*INFORMATION:*
########
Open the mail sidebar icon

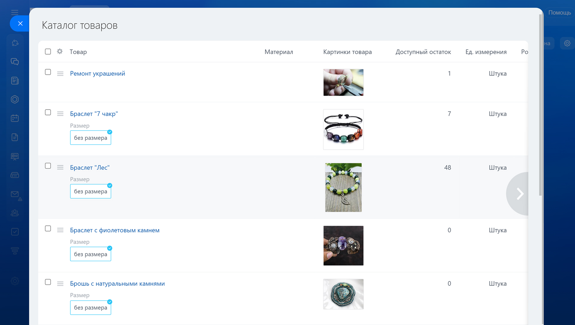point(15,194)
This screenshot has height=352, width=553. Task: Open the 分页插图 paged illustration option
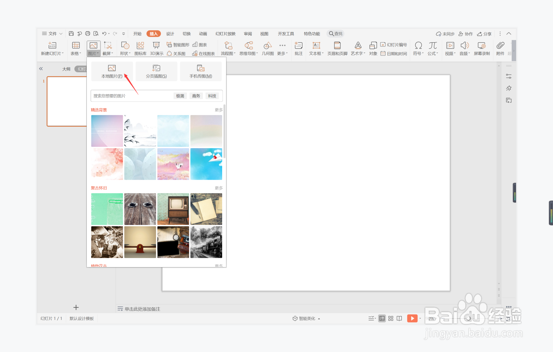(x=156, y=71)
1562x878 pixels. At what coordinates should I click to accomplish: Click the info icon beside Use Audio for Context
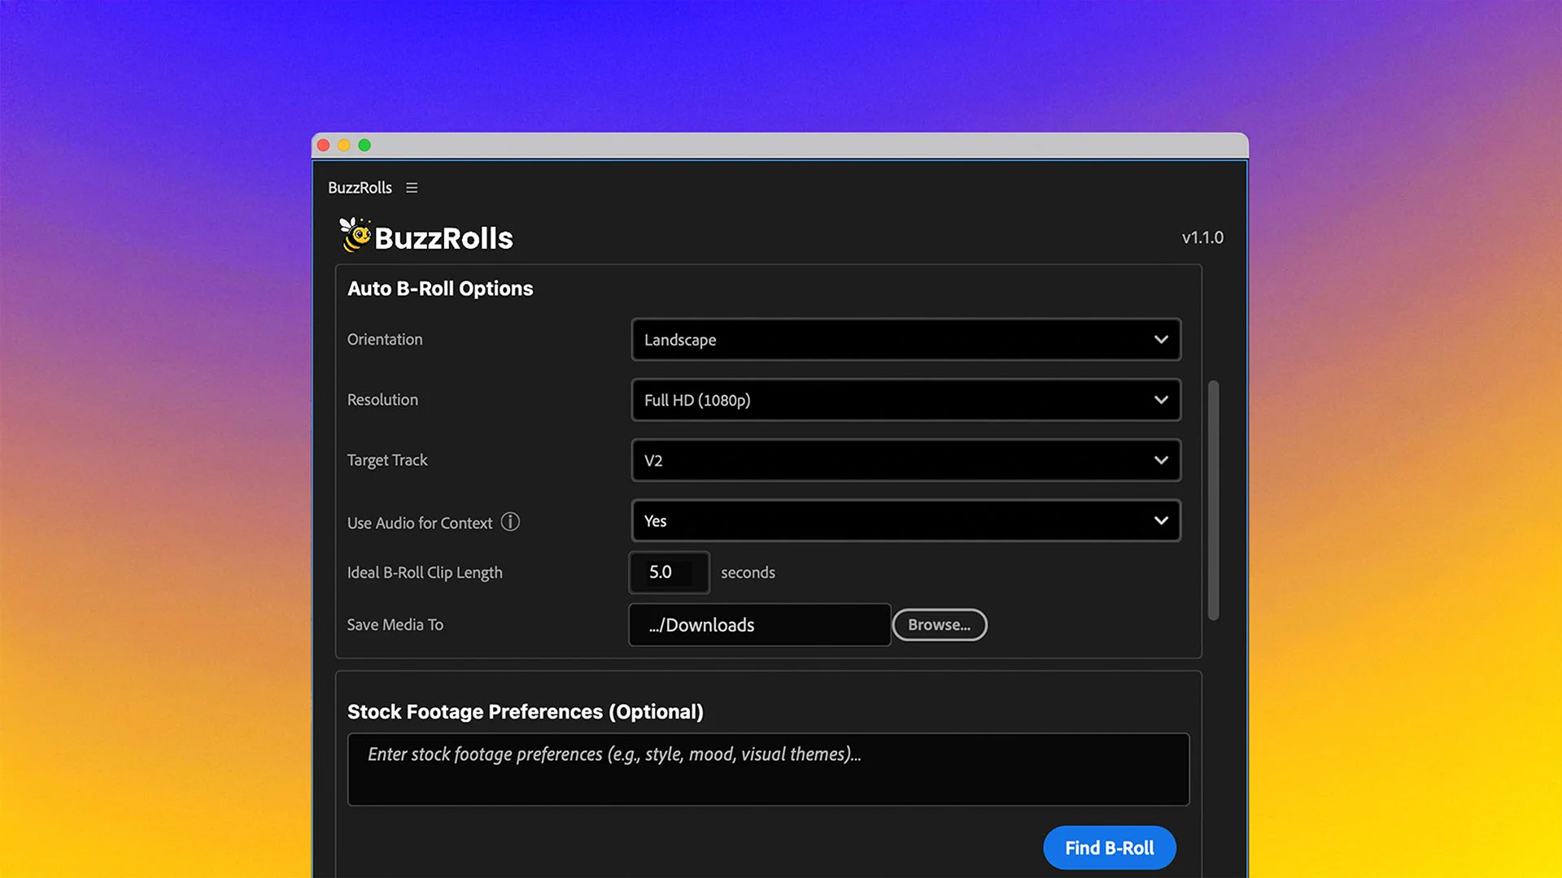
########
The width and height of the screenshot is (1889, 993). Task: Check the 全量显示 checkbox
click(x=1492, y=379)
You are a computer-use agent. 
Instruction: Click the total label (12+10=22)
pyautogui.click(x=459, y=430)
########
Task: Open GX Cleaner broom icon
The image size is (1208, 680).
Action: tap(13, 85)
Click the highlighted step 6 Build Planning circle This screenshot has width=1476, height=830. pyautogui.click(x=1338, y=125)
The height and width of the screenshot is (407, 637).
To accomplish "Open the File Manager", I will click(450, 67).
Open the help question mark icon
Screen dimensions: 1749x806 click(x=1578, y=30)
########
*EXERCISE PROMPT:*
Copy only these lines from the records above, exactly: the one with "This screenshot has height=352, width=553.", the one with "1562x878 pixels. At", and those between. Skip the pictures.

*TASK ANSWER:*
This screenshot has height=352, width=553. Task: Open the 分页插图 paged illustration option
(x=156, y=71)
1562x878 pixels. At what coordinates should I click to accomplish: Click the info icon beside Use Audio for Context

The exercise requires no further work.